╭─ TASK MATERIAL

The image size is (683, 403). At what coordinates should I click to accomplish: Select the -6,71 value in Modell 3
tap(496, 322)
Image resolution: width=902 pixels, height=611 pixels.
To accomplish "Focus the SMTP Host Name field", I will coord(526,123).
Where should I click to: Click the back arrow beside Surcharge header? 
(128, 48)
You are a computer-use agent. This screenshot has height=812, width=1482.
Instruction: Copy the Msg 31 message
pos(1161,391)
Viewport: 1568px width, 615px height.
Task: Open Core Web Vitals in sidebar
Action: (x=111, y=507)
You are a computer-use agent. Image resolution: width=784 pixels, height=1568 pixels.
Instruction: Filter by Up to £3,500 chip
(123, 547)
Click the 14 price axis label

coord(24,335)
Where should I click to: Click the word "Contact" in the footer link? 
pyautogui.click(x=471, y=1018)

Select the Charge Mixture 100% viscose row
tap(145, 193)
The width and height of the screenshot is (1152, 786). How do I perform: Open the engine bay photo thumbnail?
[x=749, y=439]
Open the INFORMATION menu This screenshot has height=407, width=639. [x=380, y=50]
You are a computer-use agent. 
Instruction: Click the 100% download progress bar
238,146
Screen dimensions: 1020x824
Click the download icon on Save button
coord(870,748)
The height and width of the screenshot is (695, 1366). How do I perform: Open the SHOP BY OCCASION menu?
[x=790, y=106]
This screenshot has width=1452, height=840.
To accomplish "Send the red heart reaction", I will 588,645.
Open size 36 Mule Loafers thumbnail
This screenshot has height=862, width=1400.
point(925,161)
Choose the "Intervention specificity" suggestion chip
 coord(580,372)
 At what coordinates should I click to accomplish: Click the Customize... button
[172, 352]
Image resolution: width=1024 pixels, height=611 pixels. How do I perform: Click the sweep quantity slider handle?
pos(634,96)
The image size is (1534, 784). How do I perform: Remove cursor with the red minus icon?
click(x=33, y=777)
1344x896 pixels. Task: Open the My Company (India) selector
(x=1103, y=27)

╰─

*DIRECTIONS FOR THIS TASK:* Retype the records above exactly.

*ANSWER BOX:*
The image size is (683, 403). At what coordinates should I click to accomplish: Select the -6,71 value in Modell 3
tap(496, 322)
Image resolution: width=902 pixels, height=611 pixels.
To accomplish "Focus the SMTP Host Name field", I will coord(526,123).
Where should I click to: Click the back arrow beside Surcharge header? 
(128, 48)
You are a computer-use agent. This screenshot has height=812, width=1482.
Instruction: Copy the Msg 31 message
pos(1161,391)
Viewport: 1568px width, 615px height.
Task: Open Core Web Vitals in sidebar
Action: (x=111, y=507)
You are a computer-use agent. Image resolution: width=784 pixels, height=1568 pixels.
Instruction: Filter by Up to £3,500 chip
(123, 547)
Click the 14 price axis label

coord(24,335)
Where should I click to: Click the word "Contact" in the footer link? 
pyautogui.click(x=471, y=1018)

Select the Charge Mixture 100% viscose row
tap(145, 193)
The width and height of the screenshot is (1152, 786). How do I perform: Open the engine bay photo thumbnail?
[x=749, y=439]
Open the INFORMATION menu This screenshot has height=407, width=639. [x=380, y=50]
You are a computer-use agent. 
Instruction: Click the 100% download progress bar
238,146
Screen dimensions: 1020x824
Click the download icon on Save button
coord(870,748)
The height and width of the screenshot is (695, 1366). How do I perform: Open the SHOP BY OCCASION menu?
[x=790, y=106]
This screenshot has width=1452, height=840.
To accomplish "Send the red heart reaction", I will 588,645.
Open size 36 Mule Loafers thumbnail
This screenshot has height=862, width=1400.
point(925,161)
Choose the "Intervention specificity" suggestion chip
 coord(580,372)
 At what coordinates should I click to accomplish: Click the Customize... button
[172, 352]
Image resolution: width=1024 pixels, height=611 pixels. How do I perform: Click the sweep quantity slider handle?
pos(634,96)
The image size is (1534, 784). How do I perform: Remove cursor with the red minus icon?
click(x=33, y=777)
1344x896 pixels. Task: Open the My Company (India) selector
(x=1103, y=27)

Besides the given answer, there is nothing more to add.